ANADOLU KAPLANI SAMSUNSPOR AVRUPA’DA

02.06.2025
35
A+
A-

ANADOLU KAPLANI SAMSUNSPOR AVRUPA’DA

Trendyol Süper Lig 2024-2025 sezonunda büyük bir başarıya imza atan Reeder Samsunspor, sezonu Galatasaray ve Fenerbahçe’nin ardından 3. sırada tamamlayarak Avrupa kupalarına katılma hakkı elde etti.

 

27 yıl aradan sonra Avrupa arenasına dönen kırmızı-beyazlılar, ülkemizi UEFA Avrupa Ligi’nde temsil edecek. YAFA Yönetim Kurulu Başkanı Özcan Şimşek, Samsunspor’un başarısında en büyük payın Başkan Yüksel Yıldırım’a ait olduğunu söyledi.

 

Reeder Samsunspor, sezona FIFA tarafından uygulanan iki dönemlik transfer yasağı ve birçok oyuncunun ayrılığıyla başladı.

 

Karadeniz ekibi, kulüp başkanı Yüksel Yıldırım önderliğinde kamuoyunun beklentisinin aksine çok başarılı bir grafik çizdi.

 

Teknik Direktör Thomas Reis yönetiminde adım adım zirveye tırmanan kırmızı beyazlılar, devleri geride bıraktı. Samsunspor Kulübü; Beşiktaş, RAMS Başakşehir ve İKAS Eyüpspor gibi iddialı takımları geçerek ligi 3. sırada bitirdi.

 

Tam 27 yıl sonra yeniden Avrupa vitrinine çıkacak olan kırmızı-beyazlılar, UEFA Avrupa Ligi play-off turundan başlayacak.
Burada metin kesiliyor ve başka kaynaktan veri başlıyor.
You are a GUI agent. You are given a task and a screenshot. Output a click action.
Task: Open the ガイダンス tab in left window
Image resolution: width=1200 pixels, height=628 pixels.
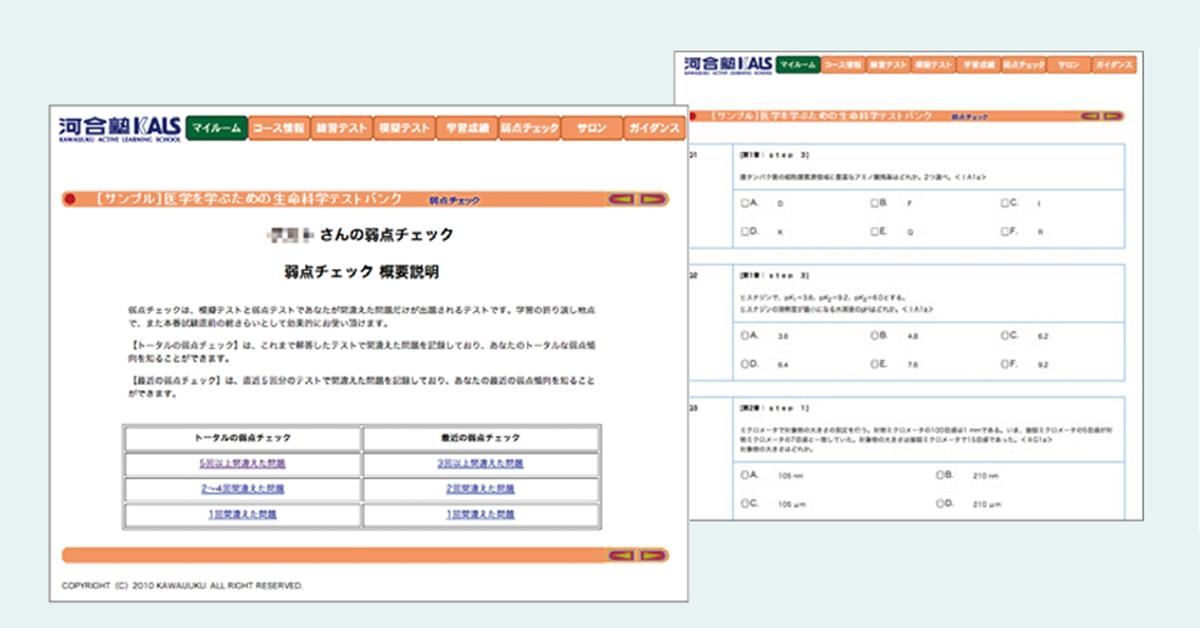[654, 129]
Bu turu geçmeleri durumunda Avrupa Ligi lig aşamasına katılacak olan Samsunspor, burada minimum 8 karşılaşmaya çıkacak.

 

Reeder Samsunspor, play-off turunda elenirse bile Avrupa sahnesinden çekilmeyecek. UEFA Avrupa Ligi’nden Konferans Ligi’ne geçiş yapacak olan Karadeniz ekibi, bu ligde grup aşamasında mücadelesini sürdürebilecek.

 

Başkan Yüksel Yıldırım: “Bizi desteklemeyenlere karşı inandık, savaştık, hep birlikte sezonu üçüncü bitirdik”

 

Trendyol Süper Lig’in 38. ve son haftasında Bellona Kayserispor’u 2-1 mağlup eden Reeder Samsunspor’un kulüp başkanı Yüksel Yıldırım, “Ligi bizi desteklemeyenlere karşı inandık, savaştık, hep birlikte sezonu üçüncü bitirdik.” dedi.

 

Maçın ardından Yeni 19 Mayıs Stadı’nda sahaya giren Yıldırım, taraftarlara üçlü çektirdi ve burada bir konuşma yaptı.

 

Tarih yazdıklarını belirten Yıldırım, “Zor oldu ama oldu. İşte görmek istediğimiz takım bu. Samsunspor ‘bitti’ demeden maç bitmez. Bu kırmızı-beyazlı renklere gönül veren sizlerle birlikte daha nice tarihler yazacağız. Burası sizin, bizim, hepimizin, başarılara, zaferlere şahit olduğu mabedimiz olacak. Böyle kısıtlı kadro ile ligin sonuna üçüncü getirmek bence Galatasaray’ın şampiyonluğundan daha anlamlı Fenerbahçe’nin ikinciliğinden daha anlamlı açık ve net söylüyorum.” diye konuştu.

 

“Artık, Türkiye Samsunspor’u konuşacak”

 

Taraftara desteğinden dolayı teşekkür eden Yıldırım, “Bu Yüksel Yıldırım’ın hayatında bir hikayenin birinci bölümünün sonu. Bizi desteklemeyenlere karşı inandık, savaştık, hep birlikte sezonu üçüncü bitirdik. Bu benim hayalini kurduğum Avrupa yolunun başlangıcı. Şimdi esas görev başlıyor arkadaşlar. Hep birlikte bu takıma sahip çıkacağız. Gurur duyacağınız bir takım oluşturacağız. Artık, Türkiye Samsunspor’u konuşacak. Sizleri konuşacak. Avrupa’ya ve Türkiye’ye yakışan bir kadro kurmak istiyoruz. Bize güvensinler. Ünlü isimler getirmeyeceğiz ama bizimle beraber tarih yazacak oyuncular getireceğiz. Nasıl AZ Alkmaar, Young Boys Galatasaray’ı yendiyse bizde de koşan basan oyuncular olacak. Çok bütçeler harcamayacağız ama Avrupa’yı kaldıracak bir kadro kurmak istiyoruz. Şansımız da yanımızda olursa Samsunspor Türk futbolunu da tanıtan bir kulüp olacak. Gelecek sene ilginç bir takım olacak bunu söyleyebilirim.” ifadelerini kullandı.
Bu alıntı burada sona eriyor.